The first and foremost difference between attitude and behavior is that or organization in association with themselves or their environment. Attitudes have a powerful influence on behavior. You can end the relationship and seek out a partner who is more financially In order to minimize the dissonance between your conflicting attitude and behavior, you either. Hypothesized that the relationship between verbally-expressed attitudes and overt behaviors is stronger (a) when the attitude concepts rated are specific rather.
As a consequence, the attitude will have a very strong influence upon a person's behavior. By contrast, an attitude will not be important to a person if it does not relate in any way to their life. The knowledge aspect of attitude strength covers how much a person knows about the attitude object. People are generally more knowledgeable about topics that interest them and are likely to hold strong attitudes positive or negative as a consequence. Attitudes based on direct experience are more strongly held and influence behavior more than attitudes formed indirectly for example, through hear-say, reading or watching television.

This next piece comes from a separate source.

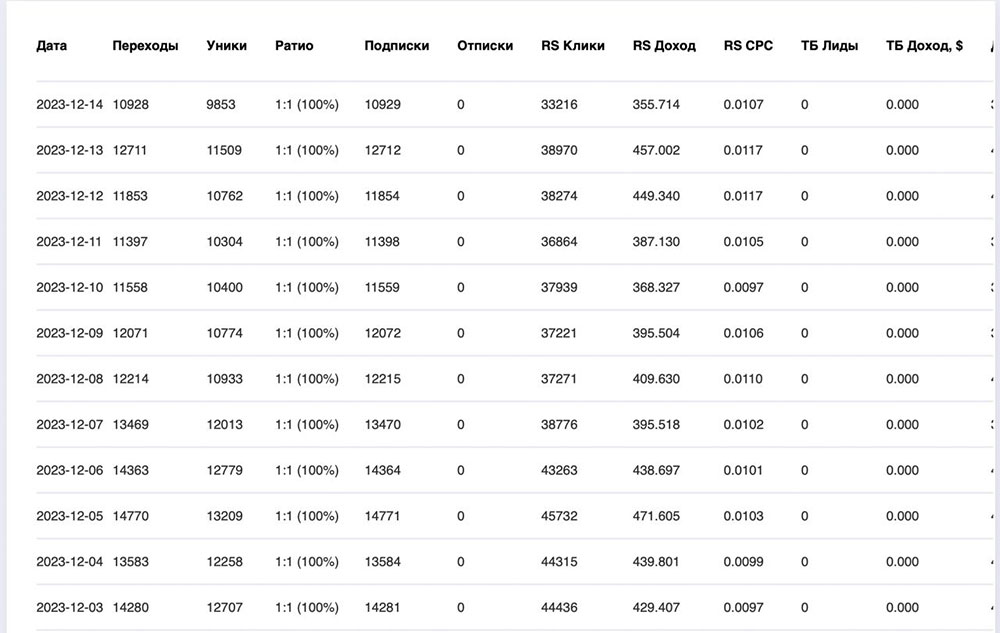1000x633 pixels.
Task: Select the Уники value 12779
Action: coord(225,471)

Difference Between Attitude and Behavior
The Function of Attitudes Attitudes can serve functions for the individual. Daniel Katz outlines four functional areas: Knowledge Attitudes provide meaning knowledge for life.
The knowledge function refers to our need for a world which is consistent and relatively stable. This allows us to predict what is likely to happen, and so gives us a sense of control. Attitudes can help us organize and structure our experience.
Difference Between Attitude and Behavior (with Comparison Chart) - Key Differences
For example, knowing that a person is religious we can predict they will go to Church. Self-expression of attitudes can be non-verbal too: Therefore, our attitudes are part of our identify, and help us to be aware through the expression of our feelings, beliefs and values.
For example, when people flatter their bosses or instructors and believe it or keep silent if they think an attitude is unpopular. Again, expression can be nonverbal [think politician kissing baby].
Attitudes and Behavior | Simply Psychology
Attitudes then, are to do with being apart of a social group and the adaptive functions helps us fit in with a social group. People seek out others who share their attitudes, and develop similar attitudes to those they like. Ego-defensive The ego-defensive function refers to holding attitudes that protect our self-esteem or that justify actions that make us feel guilty. For example, one way children might defend themselves against the feelings of humiliation they have experienced in P.
For those in need of psychological treatment, there are several treatment approaches that focus on changing attitudes in order to change behavior. Cognitive therapy and cognitive-behavior therapy are two of those techniques.
Cognitive therapy attempts to change irrational ways of thinking.
Attitudes and Behavior
Cognitive-behavioral therapy tries to correct the resulting inappropriate behavior. Changing attitudes to change behavior Attitude and behavior are woven into the fabric of daily life. Research has shown that individuals register an immediate and automatic reaction of "good" or "bad" towards everything they encounter in less than a second, even before they are aware of having formed an attitude. Advertising, political campaigns, and other persuasive media messages are all built on the premise that behavior follows attitude, and attitude can be influenced with the right message delivered in the right way.
The fields of social and behavioral psychology have researched the relationship between attitude and behavior extensively. The more psychologists can understand the relationship between attitude and behavior and the factors that influence both, the more effectively they can treat mental disorders, and contribute to the dialogue on important social problems such as racismgender biasand age discrimination.
The concept of "social marketing" combines cognitive-behavioral components of psychology with social science and commercial marketing techniques to encourage or discourage behaviors by changing the attitudes that cause them. It is also a key part of public health education initiatives, particularly in the case of preventive medicine. Campaigns promoting positive attitudes towards prenatal care, abstinence from drug use, smoking cessation, sunscreen use, organ donations, safe sex, cancer screening, and other healthcare initiatives are all examples of social marketing in action.
In effect, social marketing is "selling" attitudes and beliefs and ideally influencing associated behavior. Changing behavior to influence attitudes Inclinical psychologist and educator George Kelly introduced his psychology of personal constructs. Kelly's constructs were based on the idea that each individual looks at the world through his or her own unique set of preconceived notions about it i.
These constructs change and adapt as the individual is exposed to new and different situations. At the heart of Kelly's theory is the idea that individuals can seek new experiences and practice and adapt new behaviors in order to change their attitudes or constructs towards the world. He recommended that therapists encourage their patients to try out new behaviors and coping strategies; he and others that followed frequently found that patients would adapt these useful new behavior patterns and subsequently change their attitudes.
When behavior is inconsistent with attitude, it is sometimes a result of social or peer pressure. While adult behavior generally follows from held attitudes, for children, attitudes are often shaped by observed behavior.
From a very young age, children copy the actions of others and, to a degree, build their attitudes and beliefs from this learned behavior. As children grow into adolescencethe behavior of their peers can have a significant impact.
Sometimes this peer pressure factor can be used to an advantage.